Note that the output score file will not have the same number of lines
as the input, because a sequence pair that does not have a significant
BLAST score may still have a reasonably high Neighborhood Correlation
score..  The '--nc_thresh' parameter can be used to report only scores
above a given threshold.  Lower thresholds may be used for greater
completeness, at the cost of a larger output file.  If '--nc_thresh'
is set to zero, the number of lines in the output file will be the
square of the number of sequences.  This threshold affects only the
printed output and will not greatly affect runtime; all scores must
still be calculated.


======================================================================
Running BLAST
======================================================================

Though comprehensive BLAST usage is beyond the scope of this document,
a few aspects of BLAST execution are critical.  In particular,

 - Expectation value ( blastall -e) should be set to the number 10*N,
   where N is the number of sequences in your dataset.  This ensures
   that BLAST returns similarity scores for all alignments.

 - Effective search space length (blastall -Y) should be set to R^2,
   where R is the number of residues in your dataset.

Standalone blast executables are available from NCBI at
http://www.ncbi.nlm.nih.gov/BLAST/download.shtml.

NCBI BLAST is able to output much more information in addition to the
scores required for input to Neighborhood Correlation.  If you are in
need of robust BLAST parsing, we recommend you consider that provided
by the BioPython project (http://biopython.org).


======================================================================
Example Datasets
======================================================================

The file 'human_mouse_swissprot.dat' contains all-against-all BLAST
results for all Human and Mouse sequences in SwissProt, version 50.9.
Fragments have been excluded.  Note that 1-2 GB of system memory will
be required to execute 'nc_standalone.py' with this dataset (See
Resource Consumption, above.)  16-hour runtime can be expected on an
Intel Pentium D, at 3.2GHz.

Execution may be accomplished with:

./nc_standalone.py -f human_mouse_swissprot.dat


======================================================================
Parameter Detail
======================================================================

Detailed explanation of program parameters is also available with: 

./nc_standalone.py -h

Options:

     -f, --flatfile <filename>   (required)
          A white-space delimited file of BIT-scores from BLAST.  Three
          columns are expected, of the format:

          --------------------------------------
          seq_id_0   seq_id_1   bit_score
          seq_id_2   seq_id_3   bit_score
          ....
          --------------------------------------

          No column heading should be provided.  Please refer to
          http://www.ncbi.nlm.nih.gov/books/bv.fcgi?rid=handbook.section.614
          for an explanation of BIT-score.

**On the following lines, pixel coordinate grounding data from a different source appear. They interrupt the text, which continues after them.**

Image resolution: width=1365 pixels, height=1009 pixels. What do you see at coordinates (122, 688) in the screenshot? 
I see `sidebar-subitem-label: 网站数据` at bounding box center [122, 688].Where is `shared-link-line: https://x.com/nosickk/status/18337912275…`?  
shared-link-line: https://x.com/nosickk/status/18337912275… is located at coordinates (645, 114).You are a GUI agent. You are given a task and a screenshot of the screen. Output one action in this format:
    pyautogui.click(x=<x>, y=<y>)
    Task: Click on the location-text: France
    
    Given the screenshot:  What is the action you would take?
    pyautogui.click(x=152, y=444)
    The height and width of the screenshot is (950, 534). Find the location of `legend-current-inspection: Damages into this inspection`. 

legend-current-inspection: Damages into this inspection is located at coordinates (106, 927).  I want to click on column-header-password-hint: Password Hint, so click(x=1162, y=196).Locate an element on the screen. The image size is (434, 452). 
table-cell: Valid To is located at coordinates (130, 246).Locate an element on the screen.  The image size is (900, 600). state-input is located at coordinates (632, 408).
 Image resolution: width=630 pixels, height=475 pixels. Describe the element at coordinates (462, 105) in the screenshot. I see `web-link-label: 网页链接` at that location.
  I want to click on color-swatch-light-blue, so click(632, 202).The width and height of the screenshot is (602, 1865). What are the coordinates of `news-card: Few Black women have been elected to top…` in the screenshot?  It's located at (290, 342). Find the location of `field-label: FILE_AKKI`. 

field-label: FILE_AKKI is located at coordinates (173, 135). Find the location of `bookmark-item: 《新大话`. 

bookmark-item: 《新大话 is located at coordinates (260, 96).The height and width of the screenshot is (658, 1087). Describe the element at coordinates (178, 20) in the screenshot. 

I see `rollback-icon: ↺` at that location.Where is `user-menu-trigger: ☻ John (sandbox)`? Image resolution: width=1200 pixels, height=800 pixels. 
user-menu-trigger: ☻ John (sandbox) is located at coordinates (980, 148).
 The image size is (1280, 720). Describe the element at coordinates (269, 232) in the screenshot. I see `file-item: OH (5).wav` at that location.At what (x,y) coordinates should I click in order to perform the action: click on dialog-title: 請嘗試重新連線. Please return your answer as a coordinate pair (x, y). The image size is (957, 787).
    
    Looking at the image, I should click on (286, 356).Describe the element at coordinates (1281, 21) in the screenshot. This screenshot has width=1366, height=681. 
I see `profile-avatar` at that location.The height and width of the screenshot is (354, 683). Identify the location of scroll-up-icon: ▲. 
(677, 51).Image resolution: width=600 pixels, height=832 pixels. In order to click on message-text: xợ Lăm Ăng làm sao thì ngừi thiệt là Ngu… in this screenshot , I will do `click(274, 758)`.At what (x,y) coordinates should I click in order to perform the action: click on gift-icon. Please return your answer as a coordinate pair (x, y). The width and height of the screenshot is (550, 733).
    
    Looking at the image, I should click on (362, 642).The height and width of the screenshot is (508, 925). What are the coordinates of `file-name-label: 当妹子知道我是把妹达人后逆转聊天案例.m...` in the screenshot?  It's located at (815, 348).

     -o, --output <filename>
          Write score output to a file.  If omitted, the score list is
          printed to stdout.

     -h, --help
          Print this help message.

     --num_residues <integer>
          Number of residues in the sequence database.  Used to
          calculate SMIN, the lowest expected bit_score.  If
          unspecified, an estimate of 537 residues per sequence will
          be used, which is an average of mouse and human SwissProt
          sequences.

     --nc_thresh <0.05>
          NC reporting threshold.  Calculated values below this
          threshold will not be reported.  Conservatively defaults to
          0.05.

     --smin_factor <0.95>
          SMIN factor.  Calculate SMIN from the expected random
          BIT-score scaled by this factor. Defaults to 0.95.